What is needed> Would you retype every record below exactly as written?

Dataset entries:
■ ■ ■

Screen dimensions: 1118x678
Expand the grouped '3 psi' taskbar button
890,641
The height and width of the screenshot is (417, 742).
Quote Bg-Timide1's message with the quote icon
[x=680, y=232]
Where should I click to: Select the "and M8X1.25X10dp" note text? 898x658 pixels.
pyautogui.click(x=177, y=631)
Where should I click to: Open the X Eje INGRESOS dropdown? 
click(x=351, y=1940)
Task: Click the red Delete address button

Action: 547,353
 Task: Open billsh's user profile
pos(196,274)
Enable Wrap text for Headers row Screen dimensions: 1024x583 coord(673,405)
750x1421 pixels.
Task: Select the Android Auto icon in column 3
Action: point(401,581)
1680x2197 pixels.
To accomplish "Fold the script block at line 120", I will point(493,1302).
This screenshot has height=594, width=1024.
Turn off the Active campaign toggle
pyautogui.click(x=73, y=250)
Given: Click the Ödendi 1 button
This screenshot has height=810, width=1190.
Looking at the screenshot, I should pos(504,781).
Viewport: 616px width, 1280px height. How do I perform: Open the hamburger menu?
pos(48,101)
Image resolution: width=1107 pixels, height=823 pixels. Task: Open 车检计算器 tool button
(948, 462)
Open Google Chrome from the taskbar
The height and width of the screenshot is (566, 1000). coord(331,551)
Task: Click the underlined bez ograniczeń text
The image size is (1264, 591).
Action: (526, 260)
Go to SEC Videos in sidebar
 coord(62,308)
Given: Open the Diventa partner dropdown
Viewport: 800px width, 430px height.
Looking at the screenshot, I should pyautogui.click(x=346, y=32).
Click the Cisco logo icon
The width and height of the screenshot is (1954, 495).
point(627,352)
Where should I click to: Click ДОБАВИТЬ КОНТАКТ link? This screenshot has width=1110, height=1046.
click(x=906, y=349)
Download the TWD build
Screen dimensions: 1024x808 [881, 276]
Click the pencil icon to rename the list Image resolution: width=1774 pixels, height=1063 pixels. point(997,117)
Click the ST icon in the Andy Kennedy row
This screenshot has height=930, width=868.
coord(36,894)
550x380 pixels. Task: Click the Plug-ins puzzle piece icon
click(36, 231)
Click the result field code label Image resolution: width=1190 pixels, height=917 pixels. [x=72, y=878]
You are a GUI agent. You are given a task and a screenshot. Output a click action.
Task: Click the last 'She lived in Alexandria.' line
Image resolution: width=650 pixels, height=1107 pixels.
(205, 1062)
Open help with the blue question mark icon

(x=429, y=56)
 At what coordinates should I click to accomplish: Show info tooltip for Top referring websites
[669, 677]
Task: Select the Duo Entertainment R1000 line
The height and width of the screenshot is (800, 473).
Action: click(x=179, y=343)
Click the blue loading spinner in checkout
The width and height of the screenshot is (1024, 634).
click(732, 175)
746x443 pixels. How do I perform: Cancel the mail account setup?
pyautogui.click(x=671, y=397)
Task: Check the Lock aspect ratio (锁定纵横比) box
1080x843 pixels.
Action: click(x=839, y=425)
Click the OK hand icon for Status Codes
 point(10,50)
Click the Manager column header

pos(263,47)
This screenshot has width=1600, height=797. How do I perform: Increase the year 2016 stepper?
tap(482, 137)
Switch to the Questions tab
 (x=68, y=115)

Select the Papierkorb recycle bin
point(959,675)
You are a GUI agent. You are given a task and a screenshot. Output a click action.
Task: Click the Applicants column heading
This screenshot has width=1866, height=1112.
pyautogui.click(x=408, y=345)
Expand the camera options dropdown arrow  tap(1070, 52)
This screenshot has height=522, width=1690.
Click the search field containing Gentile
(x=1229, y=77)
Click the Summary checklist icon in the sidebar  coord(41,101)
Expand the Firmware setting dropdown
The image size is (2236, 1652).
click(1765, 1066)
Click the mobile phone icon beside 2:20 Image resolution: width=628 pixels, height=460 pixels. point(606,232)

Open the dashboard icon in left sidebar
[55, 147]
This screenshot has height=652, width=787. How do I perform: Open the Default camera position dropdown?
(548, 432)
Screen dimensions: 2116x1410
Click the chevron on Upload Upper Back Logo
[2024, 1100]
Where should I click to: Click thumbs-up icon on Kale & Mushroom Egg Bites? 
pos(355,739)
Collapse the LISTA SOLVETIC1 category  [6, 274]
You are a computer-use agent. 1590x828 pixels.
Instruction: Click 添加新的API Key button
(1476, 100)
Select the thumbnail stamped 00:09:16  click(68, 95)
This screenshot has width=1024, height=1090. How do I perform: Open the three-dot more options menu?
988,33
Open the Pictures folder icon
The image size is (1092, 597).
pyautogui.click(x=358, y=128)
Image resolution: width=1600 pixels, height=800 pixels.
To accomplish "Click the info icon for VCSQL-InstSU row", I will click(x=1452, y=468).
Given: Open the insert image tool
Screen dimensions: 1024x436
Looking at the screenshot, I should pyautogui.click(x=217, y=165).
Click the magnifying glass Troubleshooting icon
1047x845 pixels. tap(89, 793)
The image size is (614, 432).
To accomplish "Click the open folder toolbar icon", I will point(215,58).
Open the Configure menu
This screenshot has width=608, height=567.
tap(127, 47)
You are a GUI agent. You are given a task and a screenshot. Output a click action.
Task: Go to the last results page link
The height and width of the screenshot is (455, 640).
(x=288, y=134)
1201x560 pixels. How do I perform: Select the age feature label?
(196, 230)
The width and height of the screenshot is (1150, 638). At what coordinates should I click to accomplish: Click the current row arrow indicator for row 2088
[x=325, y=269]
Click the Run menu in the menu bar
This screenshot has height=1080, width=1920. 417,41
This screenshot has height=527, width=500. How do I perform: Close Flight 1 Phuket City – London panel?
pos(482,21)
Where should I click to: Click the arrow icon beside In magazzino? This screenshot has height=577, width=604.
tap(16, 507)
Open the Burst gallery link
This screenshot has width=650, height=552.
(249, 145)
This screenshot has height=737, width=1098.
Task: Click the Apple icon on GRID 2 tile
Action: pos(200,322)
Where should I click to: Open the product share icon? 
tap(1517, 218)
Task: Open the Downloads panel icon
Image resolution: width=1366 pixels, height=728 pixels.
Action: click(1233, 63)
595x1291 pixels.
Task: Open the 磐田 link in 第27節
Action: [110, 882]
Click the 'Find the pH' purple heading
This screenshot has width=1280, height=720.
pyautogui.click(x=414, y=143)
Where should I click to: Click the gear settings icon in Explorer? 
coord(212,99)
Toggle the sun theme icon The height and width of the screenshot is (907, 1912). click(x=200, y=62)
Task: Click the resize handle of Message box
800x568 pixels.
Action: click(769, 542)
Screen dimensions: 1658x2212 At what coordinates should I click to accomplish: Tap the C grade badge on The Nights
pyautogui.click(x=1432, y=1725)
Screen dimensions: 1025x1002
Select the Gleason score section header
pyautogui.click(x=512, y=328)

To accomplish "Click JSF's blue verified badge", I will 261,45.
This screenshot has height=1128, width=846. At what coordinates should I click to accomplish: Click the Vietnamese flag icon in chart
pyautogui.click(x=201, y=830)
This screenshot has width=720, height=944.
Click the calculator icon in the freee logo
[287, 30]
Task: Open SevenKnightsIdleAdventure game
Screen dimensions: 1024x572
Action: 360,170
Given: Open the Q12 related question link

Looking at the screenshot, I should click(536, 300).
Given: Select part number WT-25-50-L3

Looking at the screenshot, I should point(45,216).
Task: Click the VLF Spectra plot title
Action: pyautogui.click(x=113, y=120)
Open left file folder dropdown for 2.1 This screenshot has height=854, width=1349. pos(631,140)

■ ■ ■

Result>
Screen dimensions: 1118x678
Expand the grouped '3 psi' taskbar button
890,641
The height and width of the screenshot is (417, 742).
Quote Bg-Timide1's message with the quote icon
[x=680, y=232]
Where should I click to: Select the "and M8X1.25X10dp" note text? 898x658 pixels.
pyautogui.click(x=177, y=631)
Where should I click to: Open the X Eje INGRESOS dropdown? 
click(x=351, y=1940)
Task: Click the red Delete address button

Action: 547,353
 Task: Open billsh's user profile
pos(196,274)
Enable Wrap text for Headers row Screen dimensions: 1024x583 coord(673,405)
750x1421 pixels.
Task: Select the Android Auto icon in column 3
Action: point(401,581)
1680x2197 pixels.
To accomplish "Fold the script block at line 120", I will point(493,1302).
This screenshot has height=594, width=1024.
Turn off the Active campaign toggle
pyautogui.click(x=73, y=250)
Given: Click the Ödendi 1 button
This screenshot has height=810, width=1190.
Looking at the screenshot, I should pos(504,781).
Viewport: 616px width, 1280px height. How do I perform: Open the hamburger menu?
pos(48,101)
Image resolution: width=1107 pixels, height=823 pixels. Task: Open 车检计算器 tool button
(948, 462)
Open Google Chrome from the taskbar
The height and width of the screenshot is (566, 1000). coord(331,551)
Task: Click the underlined bez ograniczeń text
The image size is (1264, 591).
Action: (526, 260)
Go to SEC Videos in sidebar
 coord(62,308)
Given: Open the Diventa partner dropdown
Viewport: 800px width, 430px height.
Looking at the screenshot, I should pyautogui.click(x=346, y=32).
Click the Cisco logo icon
The width and height of the screenshot is (1954, 495).
point(627,352)
Where should I click to: Click ДОБАВИТЬ КОНТАКТ link? This screenshot has width=1110, height=1046.
click(x=906, y=349)
Download the TWD build
Screen dimensions: 1024x808 [881, 276]
Click the pencil icon to rename the list Image resolution: width=1774 pixels, height=1063 pixels. point(997,117)
Click the ST icon in the Andy Kennedy row
This screenshot has height=930, width=868.
coord(36,894)
550x380 pixels. Task: Click the Plug-ins puzzle piece icon
click(36, 231)
Click the result field code label Image resolution: width=1190 pixels, height=917 pixels. [x=72, y=878]
You are a GUI agent. You are given a task and a screenshot. Output a click action.
Task: Click the last 'She lived in Alexandria.' line
Image resolution: width=650 pixels, height=1107 pixels.
(205, 1062)
Open help with the blue question mark icon

(x=429, y=56)
 At what coordinates should I click to accomplish: Show info tooltip for Top referring websites
[669, 677]
Task: Select the Duo Entertainment R1000 line
The height and width of the screenshot is (800, 473).
Action: click(x=179, y=343)
Click the blue loading spinner in checkout
The width and height of the screenshot is (1024, 634).
click(732, 175)
746x443 pixels. How do I perform: Cancel the mail account setup?
pyautogui.click(x=671, y=397)
Task: Check the Lock aspect ratio (锁定纵横比) box
1080x843 pixels.
Action: click(x=839, y=425)
Click the OK hand icon for Status Codes
 point(10,50)
Click the Manager column header

pos(263,47)
This screenshot has width=1600, height=797. How do I perform: Increase the year 2016 stepper?
tap(482, 137)
Switch to the Questions tab
 (x=68, y=115)

Select the Papierkorb recycle bin
point(959,675)
You are a GUI agent. You are given a task and a screenshot. Output a click action.
Task: Click the Applicants column heading
This screenshot has width=1866, height=1112.
pyautogui.click(x=408, y=345)
Expand the camera options dropdown arrow  tap(1070, 52)
This screenshot has height=522, width=1690.
Click the search field containing Gentile
(x=1229, y=77)
Click the Summary checklist icon in the sidebar  coord(41,101)
Expand the Firmware setting dropdown
The image size is (2236, 1652).
click(1765, 1066)
Click the mobile phone icon beside 2:20 Image resolution: width=628 pixels, height=460 pixels. point(606,232)

Open the dashboard icon in left sidebar
[55, 147]
This screenshot has height=652, width=787. How do I perform: Open the Default camera position dropdown?
(548, 432)
Screen dimensions: 2116x1410
Click the chevron on Upload Upper Back Logo
[2024, 1100]
Where should I click to: Click thumbs-up icon on Kale & Mushroom Egg Bites? 
pos(355,739)
Collapse the LISTA SOLVETIC1 category  [6, 274]
You are a computer-use agent. 1590x828 pixels.
Instruction: Click 添加新的API Key button
(1476, 100)
Select the thumbnail stamped 00:09:16  click(68, 95)
This screenshot has width=1024, height=1090. How do I perform: Open the three-dot more options menu?
988,33
Open the Pictures folder icon
The image size is (1092, 597).
pyautogui.click(x=358, y=128)
Image resolution: width=1600 pixels, height=800 pixels.
To accomplish "Click the info icon for VCSQL-InstSU row", I will click(x=1452, y=468).
Given: Open the insert image tool
Screen dimensions: 1024x436
Looking at the screenshot, I should pyautogui.click(x=217, y=165).
Click the magnifying glass Troubleshooting icon
1047x845 pixels. tap(89, 793)
The image size is (614, 432).
To accomplish "Click the open folder toolbar icon", I will point(215,58).
Open the Configure menu
This screenshot has width=608, height=567.
tap(127, 47)
You are a GUI agent. You are given a task and a screenshot. Output a click action.
Task: Go to the last results page link
The height and width of the screenshot is (455, 640).
(x=288, y=134)
1201x560 pixels. How do I perform: Select the age feature label?
(196, 230)
The width and height of the screenshot is (1150, 638). At what coordinates should I click to accomplish: Click the current row arrow indicator for row 2088
[x=325, y=269]
Click the Run menu in the menu bar
This screenshot has height=1080, width=1920. 417,41
This screenshot has height=527, width=500. How do I perform: Close Flight 1 Phuket City – London panel?
pos(482,21)
Where should I click to: Click the arrow icon beside In magazzino? This screenshot has height=577, width=604.
tap(16, 507)
Open the Burst gallery link
This screenshot has width=650, height=552.
(249, 145)
This screenshot has height=737, width=1098.
Task: Click the Apple icon on GRID 2 tile
Action: pos(200,322)
Where should I click to: Open the product share icon? 
tap(1517, 218)
Task: Open the Downloads panel icon
Image resolution: width=1366 pixels, height=728 pixels.
Action: click(1233, 63)
595x1291 pixels.
Task: Open the 磐田 link in 第27節
Action: [110, 882]
Click the 'Find the pH' purple heading
This screenshot has width=1280, height=720.
pyautogui.click(x=414, y=143)
Where should I click to: Click the gear settings icon in Explorer? 
coord(212,99)
Toggle the sun theme icon The height and width of the screenshot is (907, 1912). click(x=200, y=62)
Task: Click the resize handle of Message box
800x568 pixels.
Action: click(769, 542)
Screen dimensions: 1658x2212 At what coordinates should I click to accomplish: Tap the C grade badge on The Nights
pyautogui.click(x=1432, y=1725)
Screen dimensions: 1025x1002
Select the Gleason score section header
pyautogui.click(x=512, y=328)

To accomplish "Click JSF's blue verified badge", I will 261,45.
This screenshot has height=1128, width=846. At what coordinates should I click to accomplish: Click the Vietnamese flag icon in chart
pyautogui.click(x=201, y=830)
This screenshot has width=720, height=944.
Click the calculator icon in the freee logo
[287, 30]
Task: Open SevenKnightsIdleAdventure game
Screen dimensions: 1024x572
Action: 360,170
Given: Open the Q12 related question link

Looking at the screenshot, I should click(536, 300).
Given: Select part number WT-25-50-L3

Looking at the screenshot, I should point(45,216).
Task: Click the VLF Spectra plot title
Action: pyautogui.click(x=113, y=120)
Open left file folder dropdown for 2.1 This screenshot has height=854, width=1349. pos(631,140)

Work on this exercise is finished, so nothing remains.